ESTRATTO DEL DOCUMENTO:
....

Lo status dei giocatori
Ultimo aspetto, non certo il meno importante, riguardava
il nuovo “status” del calciatore.
Per
tutto il suo periodo pionieristico il calcio italiano era stato
improntato all'insegna del dilettantismo, come anche rimarcato nel
Regolamento che la F.I.G.C. emanò nel 1909, anche se non mancarono –
possiamo dire da subito – casi di società che per accaparrarsi i
giocatori migliori promettevano loro posti di lavoro e “benefit”1.
Questo atteggiamento della Federazione e del mondo tutto calcistico
italiano si rifaceva all'ideale del gentleman-amateur,
ideale che era arrivato in Italia assieme ai primi rudimenti sul
nuovo gioco: eppure, seppur proprio in Gran Bretagna il
professionismo fosse riconosciuto già a partire dal 1885, qui da noi
l'idea incontrò sempre molte resistenze, se è vero come è vero che
ancora nel 1925 la F.I.G.C., dopo i “casi” dei calciatori Rosetta
e Calligaris, ribadiva con forza la piena condanna al professionismo.
Qualcosa – e non solo in Italia – comunque si stava muovendo e
mutava il quadro d'insieme, nuovi interessi iniziavano a ruotare
attorno al calcio, sempre più imprenditori facoltosi acquistavano
società pronti ad investire cifre importanti per raggiungere le
vittorie2.
A metà anni'20 era ormai inevitabile porsi il problema del
professionismo e dare risposte adeguate.
La Carta di Viareggio recepiva quanto già statuito
dalla F.I.F.A. nel congresso di Roma del 1926 laddove la Federazione
internazionale, pur continuando a proclamare il principio del
dilettantismo per i calciatori, di fatto lasciava alle singole
federazioni nazionali il compito di inquadrare concretamente il
calciatore e quindi – in altre parole – dava loro la possibilità
di prevedere un “compenso” per i giocatori. Ovviamente quel
“compenso” non poteva essere in alcun modo una retribuzione
diretta, ossia elargita in relazione ad una prestazione di gioco, ma
poteva benissimo essere inteso nel senso di “indenizzo” per il
“mancato guadagno” che il calciatore avrebbe subito a causa
dell'attività calcistica.
Leggiamo
dall'Annuario
del Giuoco del Calcio
del 1929:
“Il
Congresso conferma la definizione del dilettante così e come è
stata adottata al Congresso di Parigi. Sulla questione del rimborso
eccezionale del mancato guadagno il congresso, allo stato della
questione (fait
confiance)
affida alle Associazioni nazionali di definire provvisoriamente leur
statut personel”3
Dicevamo,
la Carta di Viareggio si adeguò e, pur non riconoscendo il
professionismo, distinse i calciatori in Dilettanti e Non Dilettanti,
prevedendo per questi ultimi l'obbligo di depositare in Federazione
“copia
degli impegni di rimborso spese e mancato guadagno, firmata dal
rappresentante della Società e dal giocatore”.

....

BLOCCO DATI:
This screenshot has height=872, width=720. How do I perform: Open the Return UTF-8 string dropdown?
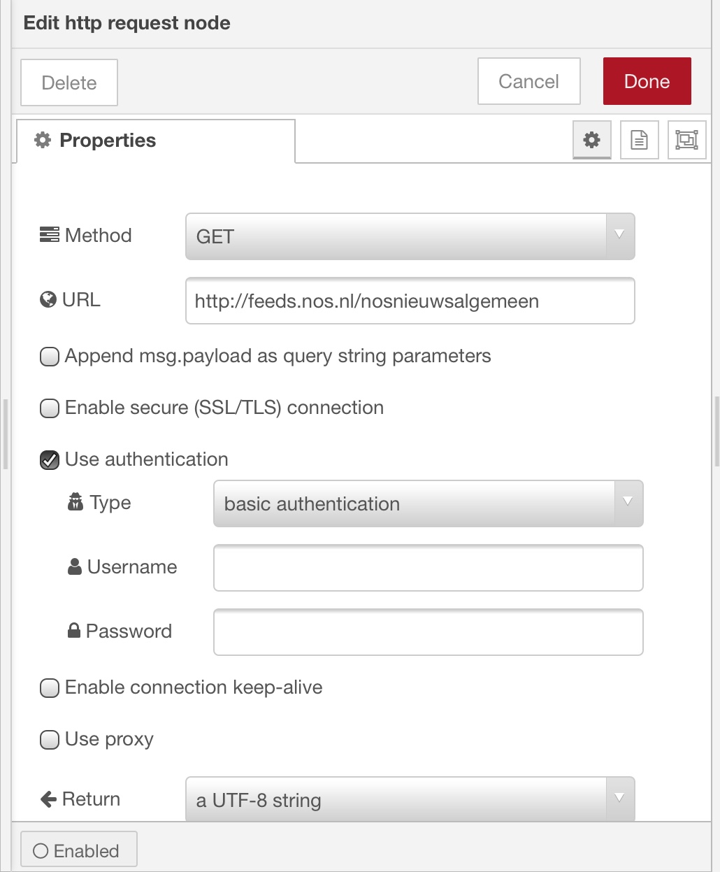click(x=410, y=800)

....

IL TUO COMPITO: Per favore, ricopia fedelmente il passo del testo sullo status dei calciatori che va da "A metà anni'20" a "dell'attività calcistica.", estremi inclusi.

RISPOSTA AL COMPITO:
A metà anni'20 era ormai inevitabile porsi il problema del
professionismo e dare risposte adeguate.
La Carta di Viareggio recepiva quanto già statuito
dalla F.I.F.A. nel congresso di Roma del 1926 laddove la Federazione
internazionale, pur continuando a proclamare il principio del
dilettantismo per i calciatori, di fatto lasciava alle singole
federazioni nazionali il compito di inquadrare concretamente il
calciatore e quindi – in altre parole – dava loro la possibilità
di prevedere un “compenso” per i giocatori. Ovviamente quel
“compenso” non poteva essere in alcun modo una retribuzione
diretta, ossia elargita in relazione ad una prestazione di gioco, ma
poteva benissimo essere inteso nel senso di “indenizzo” per il
“mancato guadagno” che il calciatore avrebbe subito a causa
dell'attività calcistica.